**Stored records:**
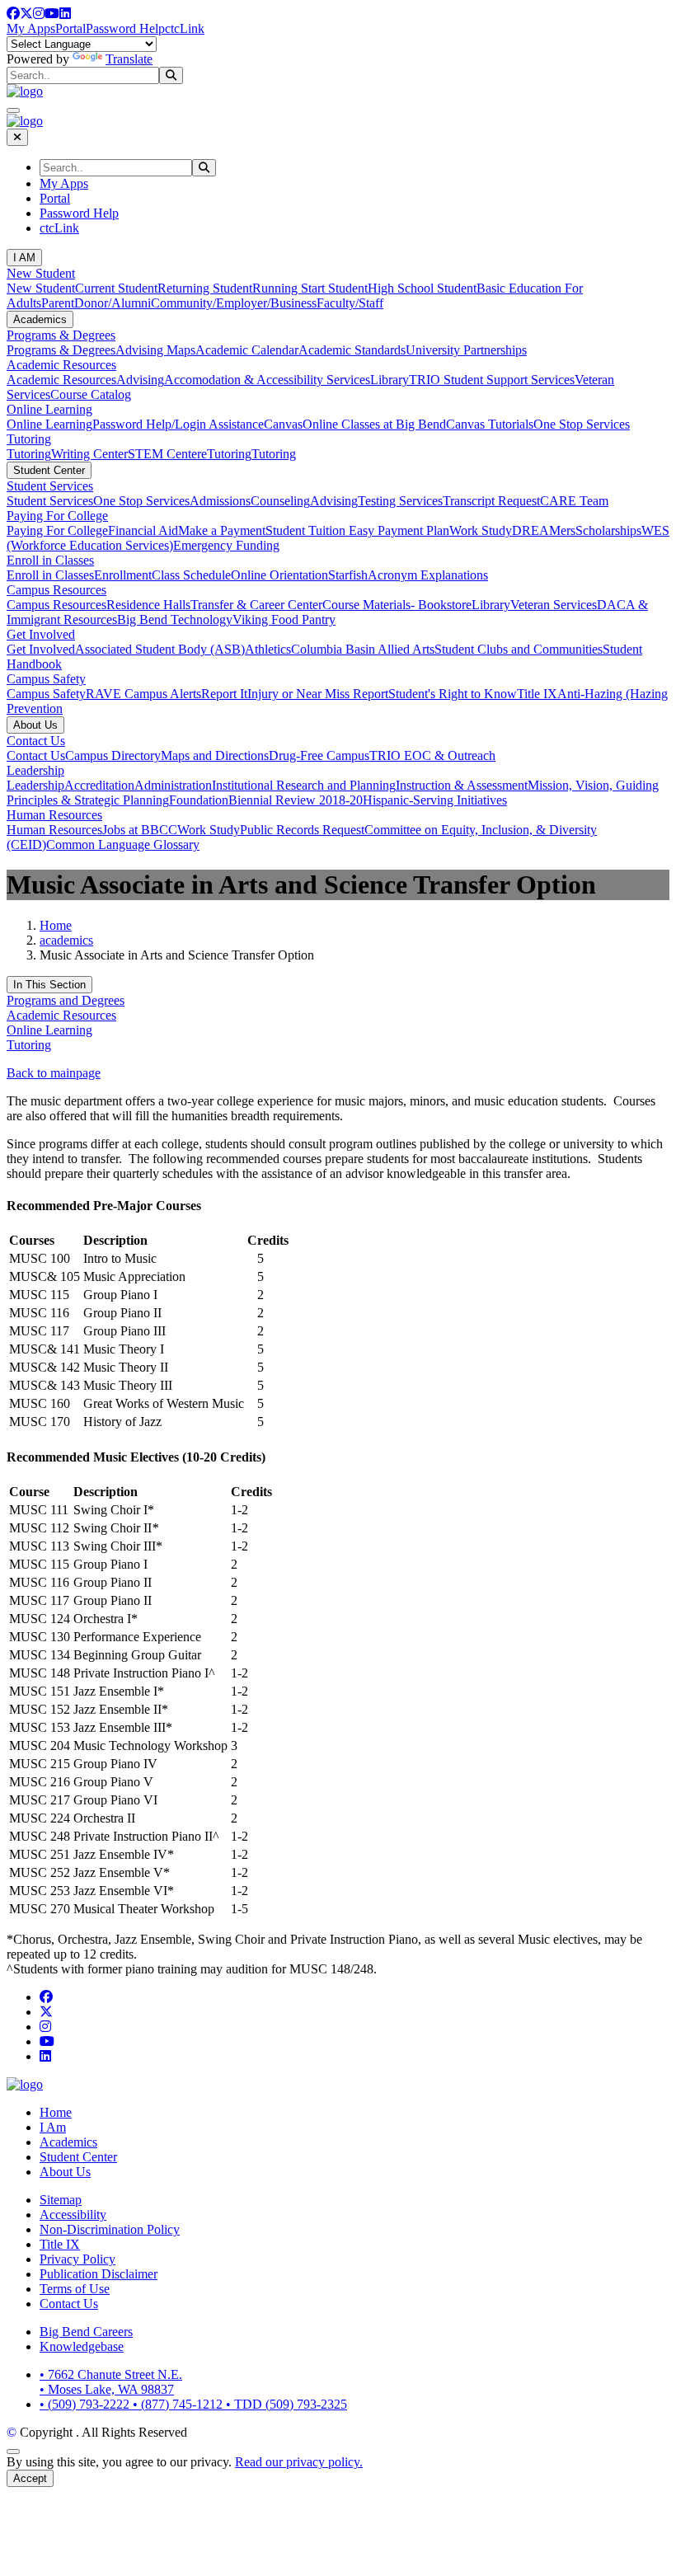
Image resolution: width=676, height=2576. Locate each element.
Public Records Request (302, 830)
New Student (41, 273)
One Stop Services (581, 424)
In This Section (49, 984)
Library (389, 380)
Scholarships (608, 530)
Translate (129, 59)
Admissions (220, 501)
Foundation (198, 800)
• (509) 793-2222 (86, 2404)
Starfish (348, 575)
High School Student (422, 288)
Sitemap (61, 2200)
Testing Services (400, 501)
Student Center (49, 470)
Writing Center (89, 454)
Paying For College (57, 516)
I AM (24, 257)
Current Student (116, 288)
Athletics (268, 649)
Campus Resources (56, 590)
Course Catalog (90, 394)
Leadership (35, 770)
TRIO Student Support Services (492, 380)
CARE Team (574, 501)
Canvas (283, 424)
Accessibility (73, 2215)
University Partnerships (466, 350)
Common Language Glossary (123, 845)
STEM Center (164, 454)
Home (56, 925)
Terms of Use (75, 2289)
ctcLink (184, 28)
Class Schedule (191, 575)
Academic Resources (61, 365)
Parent (57, 303)
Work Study (480, 530)
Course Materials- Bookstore (397, 605)
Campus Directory (113, 755)
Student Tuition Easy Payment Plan (357, 530)
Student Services (50, 486)
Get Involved (41, 634)
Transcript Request (491, 501)
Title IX (537, 694)
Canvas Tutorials (489, 424)
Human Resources (54, 815)
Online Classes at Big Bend (374, 424)
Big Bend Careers (86, 2332)
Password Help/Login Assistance (178, 424)
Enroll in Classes (50, 560)
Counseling (280, 501)
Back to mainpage (54, 1073)
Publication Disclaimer (98, 2274)
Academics (40, 319)
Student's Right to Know (452, 694)
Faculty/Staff (350, 303)
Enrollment (123, 575)
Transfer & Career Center (256, 605)
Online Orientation (279, 575)
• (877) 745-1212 (179, 2404)
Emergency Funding (226, 545)
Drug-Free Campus (319, 755)
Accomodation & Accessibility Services (267, 380)
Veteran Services (553, 605)
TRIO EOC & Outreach (432, 755)
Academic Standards (352, 350)
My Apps (31, 28)
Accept (30, 2478)
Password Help (125, 28)
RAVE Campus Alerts (143, 694)
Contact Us (36, 741)
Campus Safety (46, 679)
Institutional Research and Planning (304, 785)
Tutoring (29, 439)
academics (66, 940)
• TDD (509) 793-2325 (286, 2404)
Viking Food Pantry (284, 619)
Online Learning (49, 409)
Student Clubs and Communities (518, 649)
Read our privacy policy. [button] (299, 2462)
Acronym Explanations (428, 575)
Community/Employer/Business (234, 303)
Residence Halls (148, 605)
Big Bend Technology (174, 619)
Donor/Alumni (112, 303)
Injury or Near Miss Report (317, 694)
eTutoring (226, 454)
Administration (173, 785)
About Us (35, 725)
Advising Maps (155, 350)
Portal (70, 28)
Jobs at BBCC (139, 830)
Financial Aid (143, 530)
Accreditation (99, 785)
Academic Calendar (246, 350)
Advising (140, 380)
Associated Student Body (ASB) (160, 649)
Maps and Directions (215, 755)
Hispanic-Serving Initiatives (435, 800)
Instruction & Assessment (462, 785)
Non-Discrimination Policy (110, 2229)
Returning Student (204, 288)
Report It (224, 694)
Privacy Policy (77, 2259)
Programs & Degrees (61, 335)
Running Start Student (310, 288)
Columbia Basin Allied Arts (362, 649)
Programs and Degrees (65, 1000)
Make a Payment (221, 530)
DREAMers (543, 530)
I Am (53, 2127)
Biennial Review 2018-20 (295, 800)
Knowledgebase (82, 2346)
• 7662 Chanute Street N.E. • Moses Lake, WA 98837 (111, 2381)
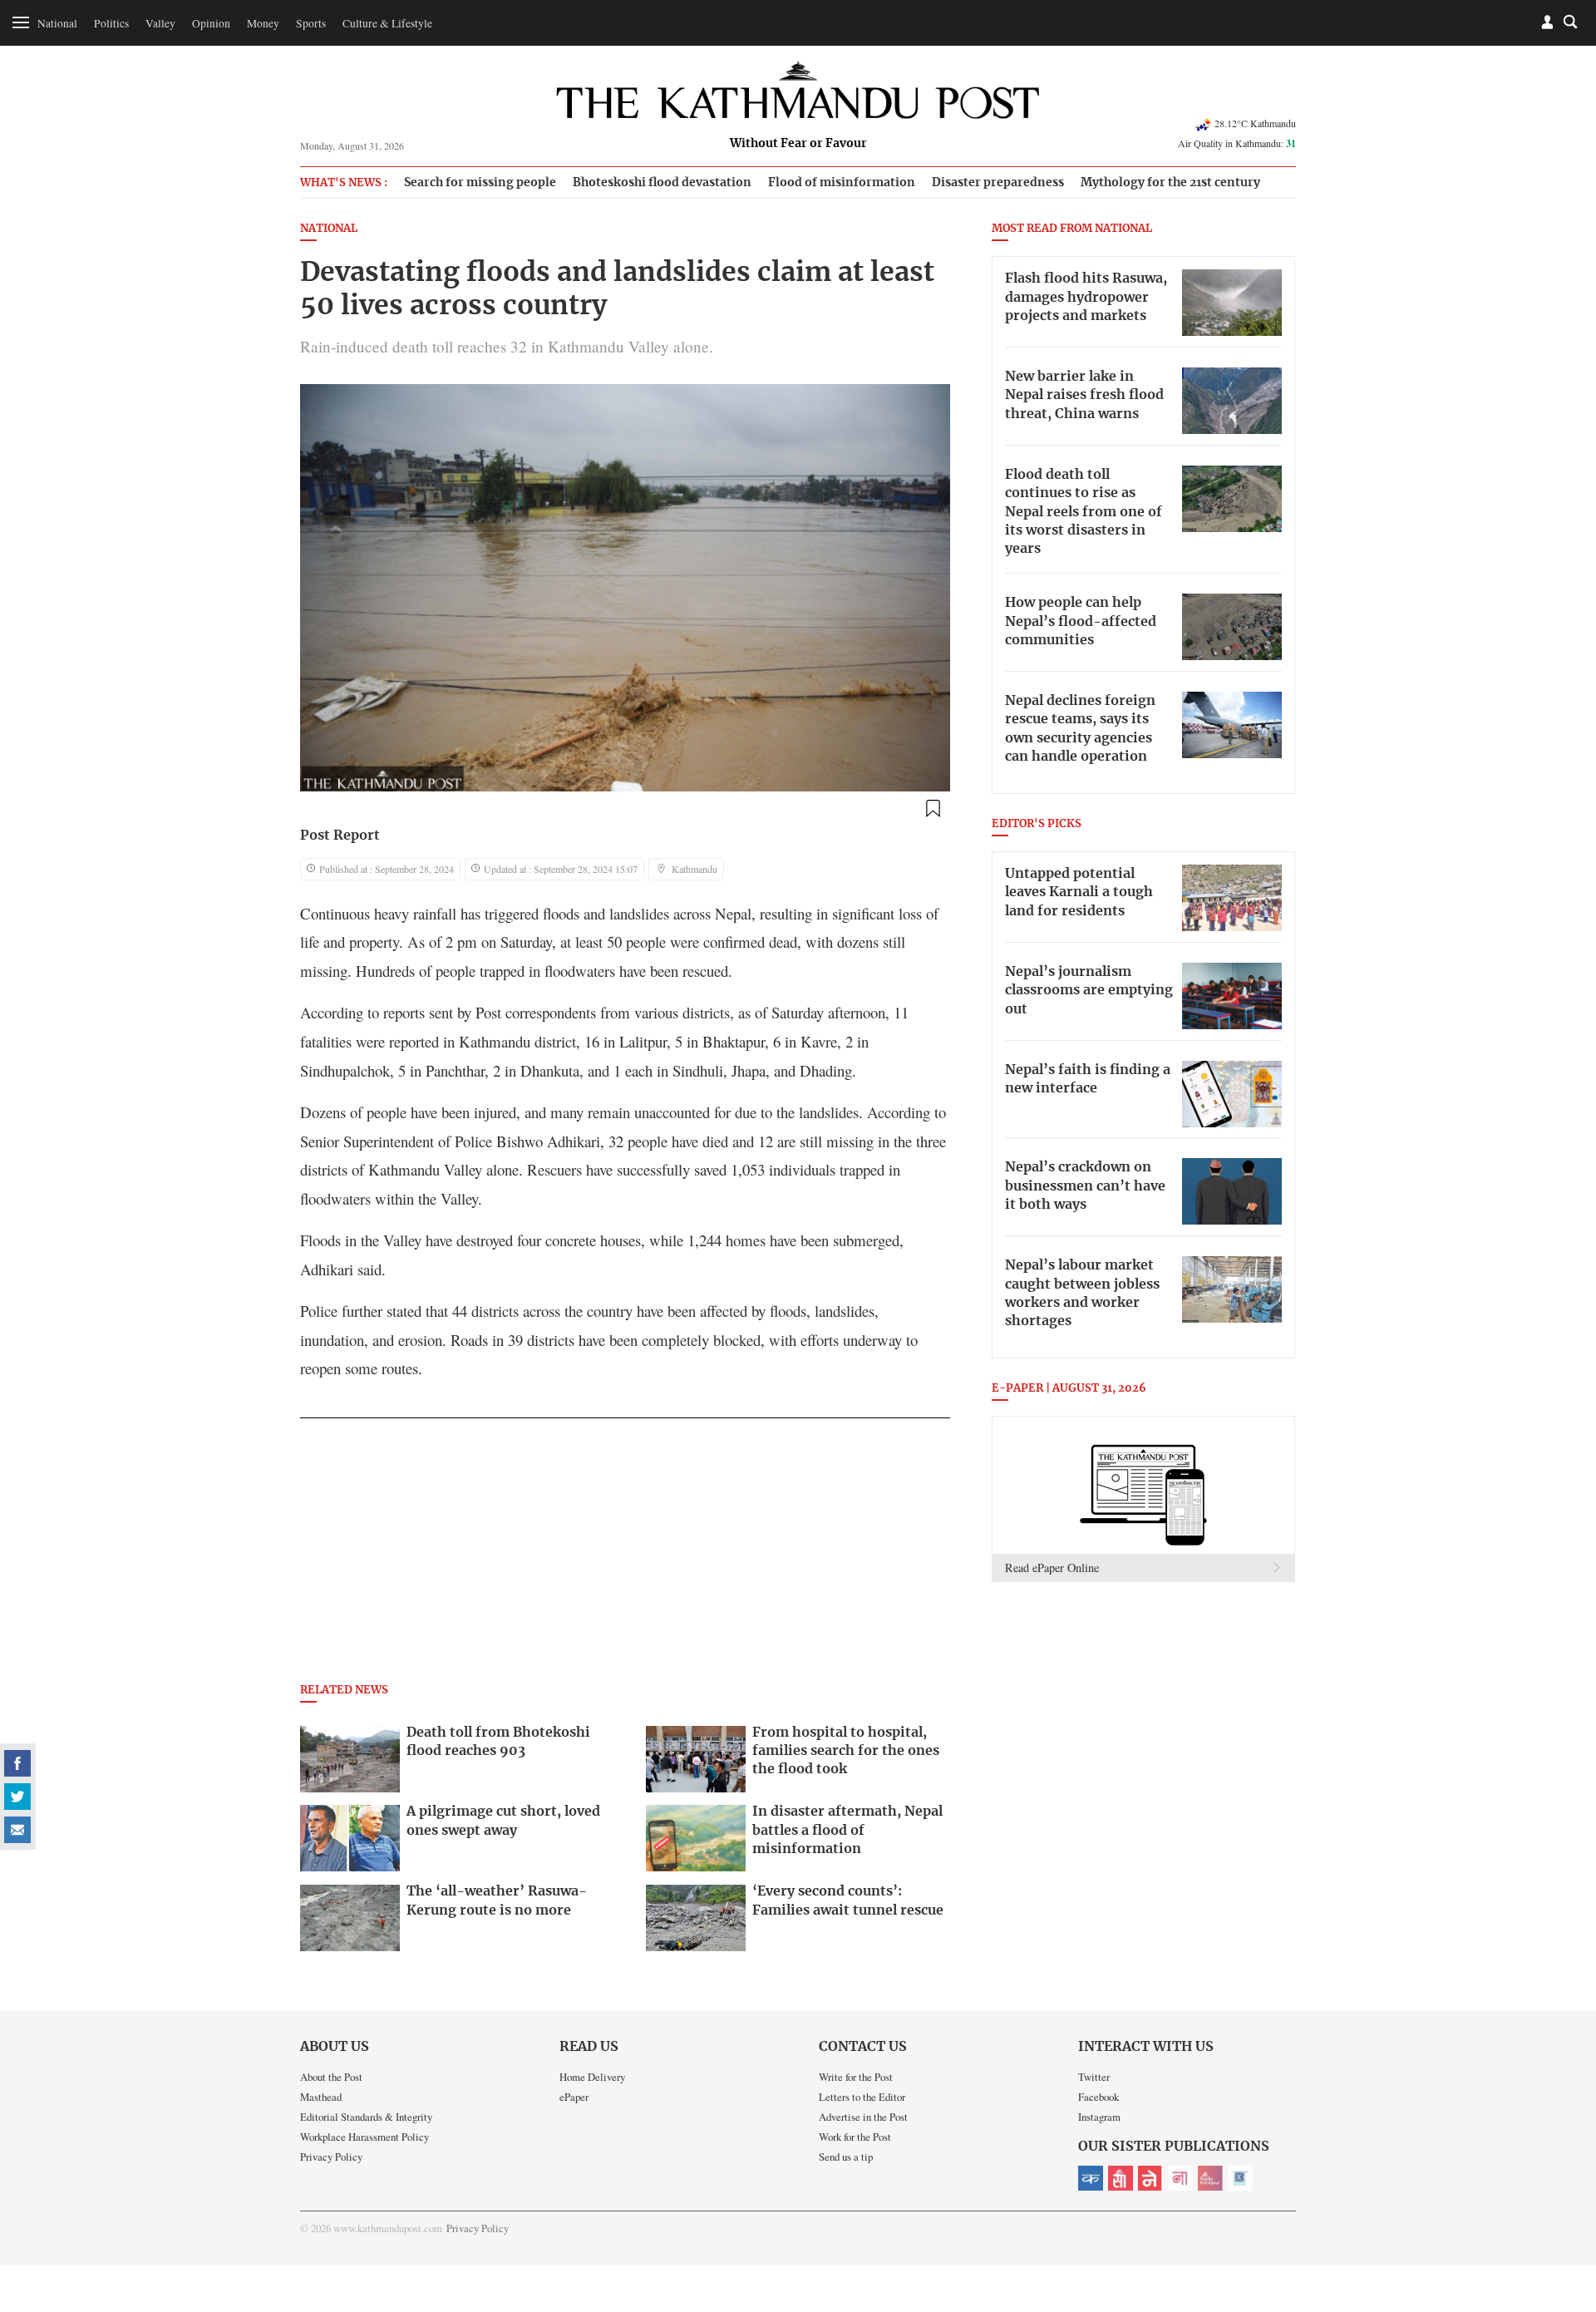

**Task directions:**
Take the records above from their first line through the line with "Academic Resources (61, 365)" and set those lines down word for word, minus the pictures.

**Problem solution:**
Image resolution: width=676, height=2576. Locate each element.
Public Records Request (302, 830)
New Student (41, 273)
One Stop Services (581, 424)
In This Section (49, 984)
Library (389, 380)
Scholarships (608, 530)
Translate (129, 59)
Admissions (220, 501)
Foundation (198, 800)
• (509) 793-2222 (86, 2404)
Starfish (348, 575)
High School Student (422, 288)
Sitemap (61, 2200)
Testing Services (400, 501)
Student Center (49, 470)
Writing Center (89, 454)
Paying For College (57, 516)
I AM (24, 257)
Current Student (116, 288)
Athletics (268, 649)
Campus Resources (56, 590)
Course Catalog (90, 394)
Leadership (35, 770)
TRIO Student Support Services (492, 380)
CARE Team (574, 501)
Canvas (283, 424)
Accessibility (73, 2215)
University Partnerships (466, 350)
Common Language Glossary (123, 845)
STEM Center (164, 454)
Home (56, 925)
Terms of Use (75, 2289)
ctcLink (184, 28)
Class Schedule (191, 575)
Academic Resources (61, 365)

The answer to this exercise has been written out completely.